**Input data**
◆ ◆ ◆ ◆ ◆ ◆ ◆

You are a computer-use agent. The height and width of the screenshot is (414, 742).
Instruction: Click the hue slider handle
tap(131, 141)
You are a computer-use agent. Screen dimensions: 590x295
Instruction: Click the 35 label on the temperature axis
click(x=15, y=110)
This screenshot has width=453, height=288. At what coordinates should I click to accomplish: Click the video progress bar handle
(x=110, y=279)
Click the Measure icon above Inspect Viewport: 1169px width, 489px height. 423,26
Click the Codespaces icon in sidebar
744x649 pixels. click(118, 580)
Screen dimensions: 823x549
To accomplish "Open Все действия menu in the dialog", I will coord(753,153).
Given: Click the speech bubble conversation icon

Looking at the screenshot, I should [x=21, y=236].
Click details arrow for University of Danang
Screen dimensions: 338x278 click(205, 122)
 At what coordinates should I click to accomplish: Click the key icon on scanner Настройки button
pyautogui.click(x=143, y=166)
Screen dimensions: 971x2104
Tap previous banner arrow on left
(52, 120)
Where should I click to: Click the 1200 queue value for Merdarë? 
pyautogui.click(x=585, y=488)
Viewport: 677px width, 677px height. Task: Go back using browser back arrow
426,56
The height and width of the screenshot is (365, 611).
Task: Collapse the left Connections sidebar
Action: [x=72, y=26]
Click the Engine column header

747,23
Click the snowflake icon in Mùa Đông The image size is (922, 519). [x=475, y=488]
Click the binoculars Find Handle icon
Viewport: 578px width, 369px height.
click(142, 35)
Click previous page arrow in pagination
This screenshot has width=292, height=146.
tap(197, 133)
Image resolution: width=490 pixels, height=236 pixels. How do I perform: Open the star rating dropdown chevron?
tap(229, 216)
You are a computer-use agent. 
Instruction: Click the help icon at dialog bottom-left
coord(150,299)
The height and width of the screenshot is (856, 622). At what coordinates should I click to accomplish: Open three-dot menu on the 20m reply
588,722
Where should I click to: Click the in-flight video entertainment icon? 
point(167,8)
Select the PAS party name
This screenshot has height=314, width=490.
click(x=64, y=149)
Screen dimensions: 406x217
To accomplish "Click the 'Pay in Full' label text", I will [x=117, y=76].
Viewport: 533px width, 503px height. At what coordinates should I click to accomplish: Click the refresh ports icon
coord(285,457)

◆ ◆ ◆ ◆ ◆ ◆ ◆

Every line above should be transcribed exactly.

**Problem solution**
You are a computer-use agent. The height and width of the screenshot is (414, 742).
Instruction: Click the hue slider handle
tap(131, 141)
You are a computer-use agent. Screen dimensions: 590x295
Instruction: Click the 35 label on the temperature axis
click(x=15, y=110)
This screenshot has width=453, height=288. At what coordinates should I click to accomplish: Click the video progress bar handle
(x=110, y=279)
Click the Measure icon above Inspect Viewport: 1169px width, 489px height. 423,26
Click the Codespaces icon in sidebar
744x649 pixels. click(118, 580)
Screen dimensions: 823x549
To accomplish "Open Все действия menu in the dialog", I will coord(753,153).
Given: Click the speech bubble conversation icon

Looking at the screenshot, I should [x=21, y=236].
Click details arrow for University of Danang
Screen dimensions: 338x278 click(205, 122)
 At what coordinates should I click to accomplish: Click the key icon on scanner Настройки button
pyautogui.click(x=143, y=166)
Screen dimensions: 971x2104
Tap previous banner arrow on left
(52, 120)
Where should I click to: Click the 1200 queue value for Merdarë? 
pyautogui.click(x=585, y=488)
Viewport: 677px width, 677px height. Task: Go back using browser back arrow
426,56
The height and width of the screenshot is (365, 611).
Task: Collapse the left Connections sidebar
Action: [x=72, y=26]
Click the Engine column header

747,23
Click the snowflake icon in Mùa Đông The image size is (922, 519). [x=475, y=488]
Click the binoculars Find Handle icon
Viewport: 578px width, 369px height.
click(142, 35)
Click previous page arrow in pagination
This screenshot has width=292, height=146.
tap(197, 133)
Image resolution: width=490 pixels, height=236 pixels. How do I perform: Open the star rating dropdown chevron?
tap(229, 216)
You are a computer-use agent. 
Instruction: Click the help icon at dialog bottom-left
coord(150,299)
The height and width of the screenshot is (856, 622). At what coordinates should I click to accomplish: Open three-dot menu on the 20m reply
588,722
Where should I click to: Click the in-flight video entertainment icon? 
point(167,8)
Select the PAS party name
This screenshot has height=314, width=490.
click(x=64, y=149)
Screen dimensions: 406x217
To accomplish "Click the 'Pay in Full' label text", I will [x=117, y=76].
Viewport: 533px width, 503px height. At what coordinates should I click to accomplish: Click the refresh ports icon
coord(285,457)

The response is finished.